Good luck with your new home and when you do get around to your rifle project,

might I suggest that perhaps you test the two different solutions on small portions on the barrel first?

You’ll get to see with your own eyes what you would prefer going forward. I have in my workbench supply’s both Duracoat and Birchwood Casey Perma Blue. Like I said previously, I intend on Perma Blue solution for my Marlin rifle rather than Duracoat. The Duracoat was the best option for my deer rifle.

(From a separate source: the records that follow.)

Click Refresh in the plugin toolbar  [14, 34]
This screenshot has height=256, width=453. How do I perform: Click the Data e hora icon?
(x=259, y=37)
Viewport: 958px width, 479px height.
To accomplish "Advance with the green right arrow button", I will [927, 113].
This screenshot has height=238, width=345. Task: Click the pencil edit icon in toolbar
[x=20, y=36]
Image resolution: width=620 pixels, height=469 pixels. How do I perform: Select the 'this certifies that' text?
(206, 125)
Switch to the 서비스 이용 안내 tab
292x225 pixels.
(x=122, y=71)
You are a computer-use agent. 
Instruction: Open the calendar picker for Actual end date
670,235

Regardless, best of luck to you on restoring your rifle.


#11

@Wildlife Thanks for the thoughts so far. I don’t think this is a good candidate for bluing simply because of the spots on the receiver end cap and rear sight that have been essentially ruined by our old enemy- rust. I’m hoping a duracoat will help to hide and protect. There are also mystery chatter marks on the barrel. Who knows what from.

them better.


#12

And to everyone saying this is a lost cause, I say ‘Oh ye of little faith. Gaze upon thy bore’. :grinning:


#13

Looks like a fun project really. Just needs plenty of patience throughout the entire process. You’ll get her back! :slightly_smiling_face:


#14

In an effort to clean up, ThisOldGhost has moved this thread from ‘Gunsmithing’ to ‘Restoration’.


#15

I know that your heart is set on duracoat. Have you looked into appliance paint? It is extremely resistant to many chemical.
Just putting that out there for a budget alternative.


#16

I have thought about that. I tried it once and the black came out glossy. Did I do something wrong? I’m after more of a matte black- hiding some blemishes that I may not be able to get out.


#17

Ho I got just the trick! Grill paint!


Very dark and no sheen!


#18

That’s what I painted my Sten with- it turns that shiny black color once it’s oven cured. It kept rubbing off on my hands when I tried to air dry it. It’s good stuff for sure but it wears easily.


-Before the oven cure

-After
It really highlights the imperfections.


#19

Am I just being difficult at this point? I think I need to make a concession on looks in favor of budget.


#20

Not difficult, just sharing your experiences.
It does sound like you may have to go the duracoat route.